Born in the Soviet Union and shaped by its muted oppression, Sanadze drew from toppled monuments, icons her family barely survived, to create sculptures that dissect, not glorify. In Melbourne, she placed these alongside the detritus of Western consumerism, discarded polystyrene signs and festival debris, pedestals for fallen idols of a defunct utopia. Stalin slumps in a shopping mall; Lenin collapses into party props. Power here is tired. These works do not rage; they exhale.
Emerging from memory and intuition, they collide histories. One dense with ideological violence, the other hollow and disposable, revealing the surreal poetry of collapse. Referencing Brancusi’s studio, Sanadze freezes her own, suspended mid-gesture on that October day. Marble-like polystyrene mocks permanence, turning monument into fragile theatre prop.
Within this tension lies satire and sorrow. These are sculptural elegies for lost futures, silenced histories, and truths too dangerous to speak. Some pieces became theatre sets, blurring collapse and performance into a dreamlike mise-en-scène where power and illusion dissolve.

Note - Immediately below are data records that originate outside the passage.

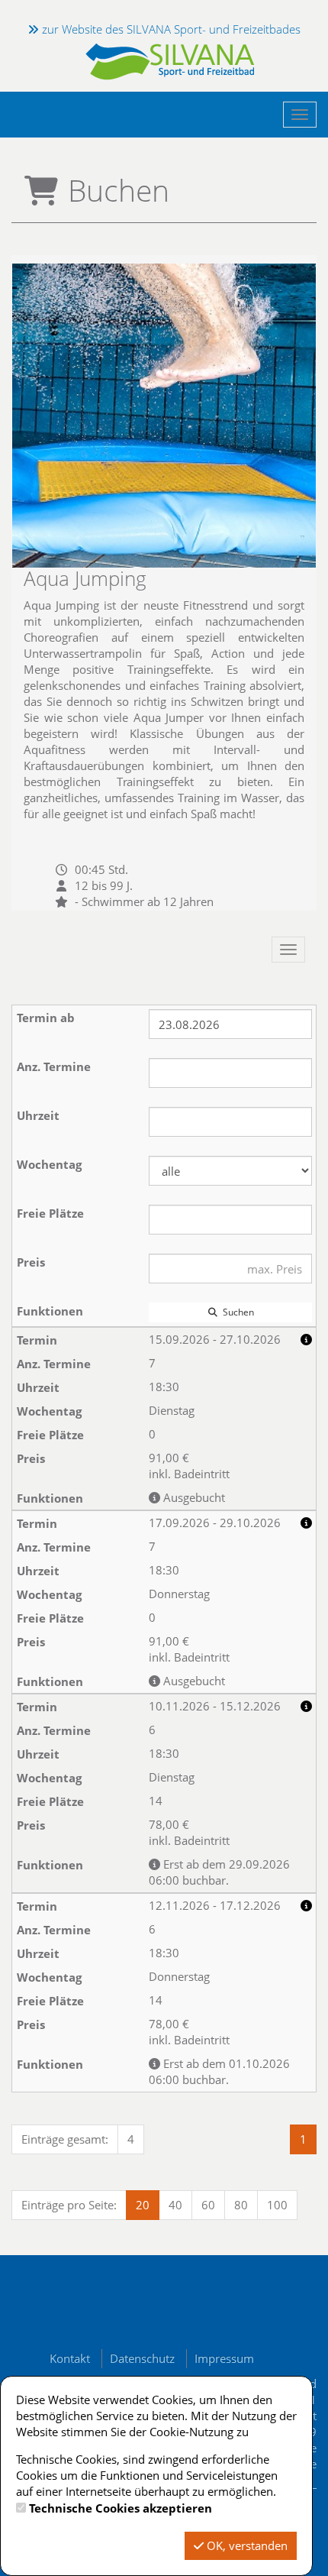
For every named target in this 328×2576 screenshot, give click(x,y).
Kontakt (70, 2358)
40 (175, 2204)
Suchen (236, 1312)
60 (208, 2204)
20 (143, 2204)
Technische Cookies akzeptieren (120, 2508)
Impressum (224, 2358)
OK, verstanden (246, 2545)
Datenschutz (142, 2358)
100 (277, 2204)
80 (241, 2204)
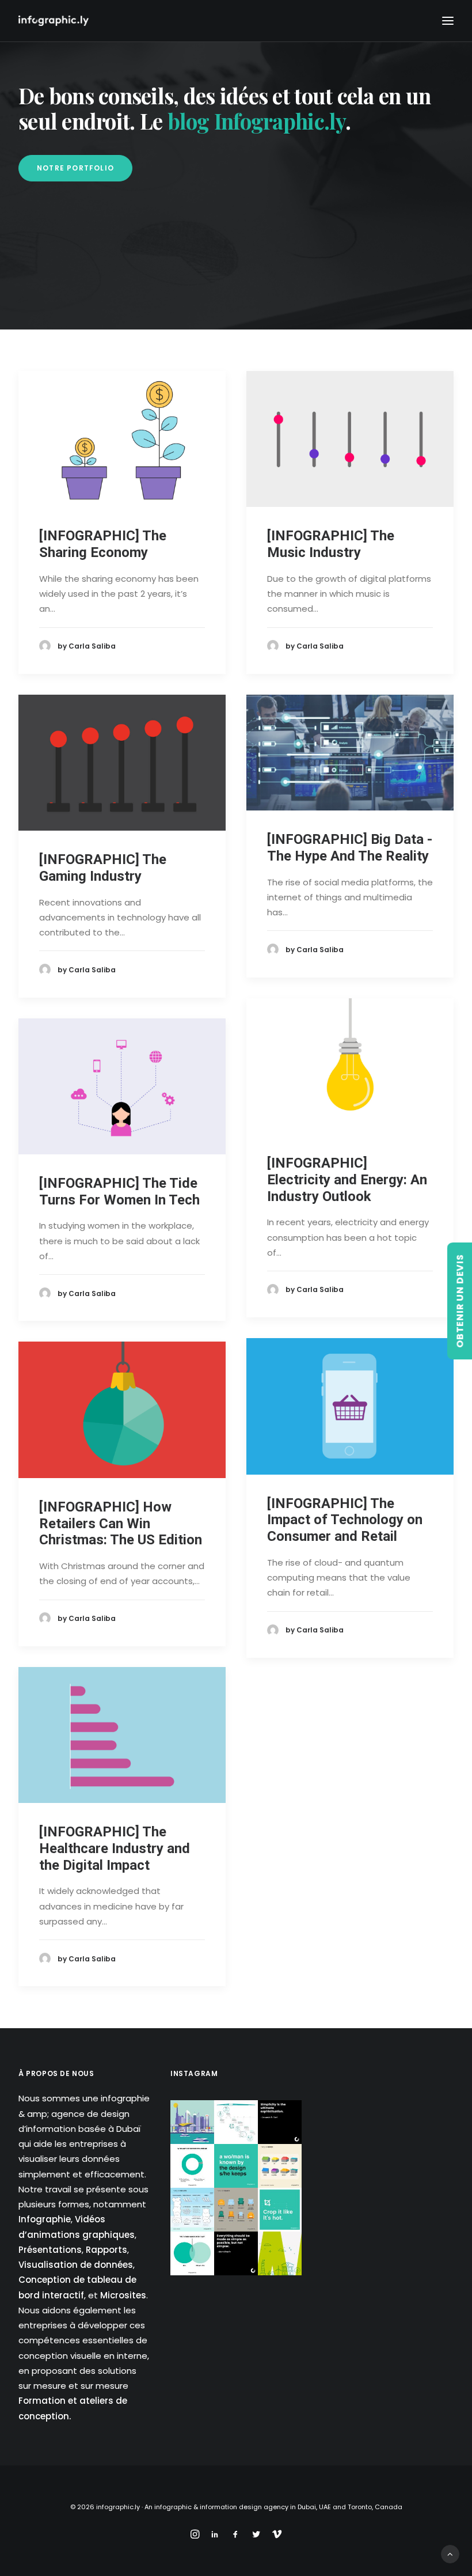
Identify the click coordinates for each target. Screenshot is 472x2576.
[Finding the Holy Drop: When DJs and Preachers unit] (192, 2253)
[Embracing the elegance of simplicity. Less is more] (280, 2122)
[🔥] (280, 2210)
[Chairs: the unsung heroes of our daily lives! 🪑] (236, 2210)
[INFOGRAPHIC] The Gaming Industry (102, 867)
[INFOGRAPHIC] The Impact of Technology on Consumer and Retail (344, 1520)
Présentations (50, 2250)
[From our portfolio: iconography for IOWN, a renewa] (280, 2253)
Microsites (123, 2295)
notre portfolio (75, 168)
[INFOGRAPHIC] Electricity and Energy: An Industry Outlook (347, 1179)
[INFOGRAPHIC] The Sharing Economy (102, 544)
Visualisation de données (75, 2265)
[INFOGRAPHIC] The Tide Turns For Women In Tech (119, 1191)
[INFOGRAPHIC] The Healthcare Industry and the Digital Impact (114, 1848)
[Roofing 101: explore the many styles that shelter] (280, 2166)
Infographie (44, 2219)
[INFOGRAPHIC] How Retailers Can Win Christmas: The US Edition (120, 1523)
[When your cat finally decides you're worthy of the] (192, 2166)
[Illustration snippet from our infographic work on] (192, 2122)
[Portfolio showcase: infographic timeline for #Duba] (236, 2122)
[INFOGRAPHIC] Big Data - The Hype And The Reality (349, 847)
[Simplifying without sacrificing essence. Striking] (236, 2253)
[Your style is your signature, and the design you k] (236, 2166)
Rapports (106, 2250)
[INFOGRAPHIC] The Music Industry (330, 544)
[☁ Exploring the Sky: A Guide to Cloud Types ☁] (192, 2210)
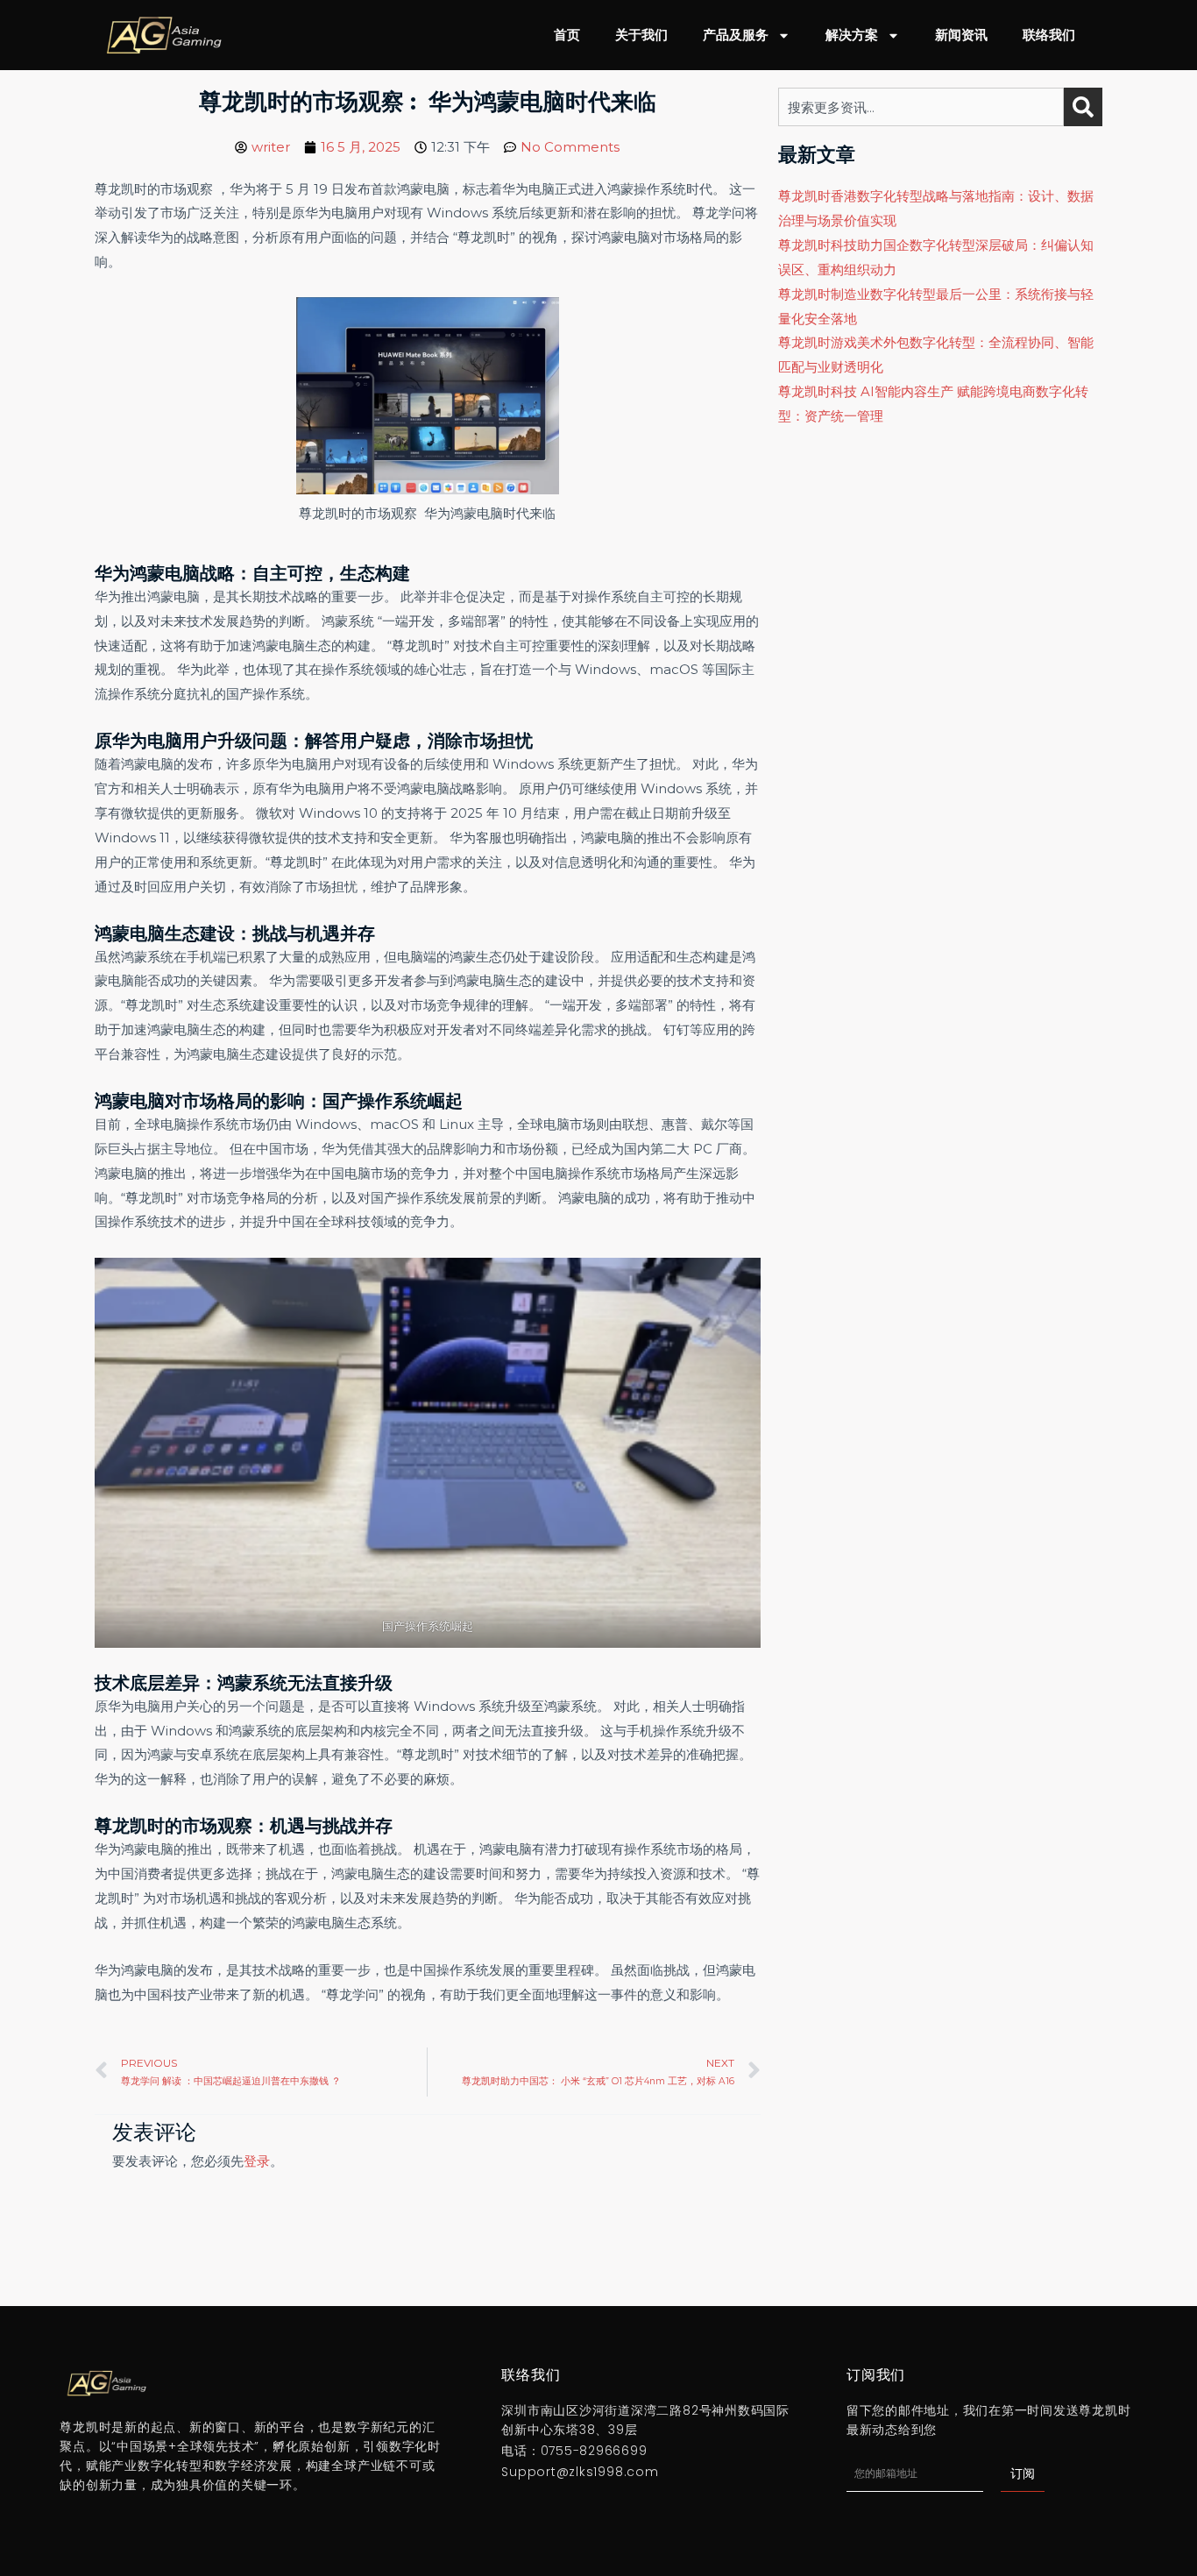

No longer shouting from plinths, these sculptures whisper through decay and displacement. Collapse is slow erosion, arriving disguised in the language of virtue and consensus.
We are told socialism was a noble dream corrupted by villains. History says otherwise: erased cultures, crushed dissent, millions silenced in utopia’s name. No reckoning came; the past slipped through history’s fingers, reborn, more dangerous, still righteous.
This exhibition began as a reckoning with the past, but the past is not done with us.
In recent years, Sanadze faced new repression, not from a state, but the cultural sphere, ideological control cloaked in justice, demanding obedience. Her critique became a mirror, and for holding it up, she was exiled by those who once claimed to support her.
This show is both document and defiance, a resurrection on her own terms. Cast out by institutions, Sanadze reclaims her voice in Goldstone Gallery, a space she co-founded for truth-telling.
Presented alongside Chinese dissident artist Badiucao’s solo show opening the following week, Collapsed Utopias – Works Interrupted confront ideological control by governments or cultural gatekeepers. Both live in exile: one literal, one professional. Their work refuses consensus, standing up, speaking out, and showing up, defiant and unflinching.
In a time when dissent is punished and speech policed, Collapsed Utopias – Works Interrupted insists on speaking urgently and without permission.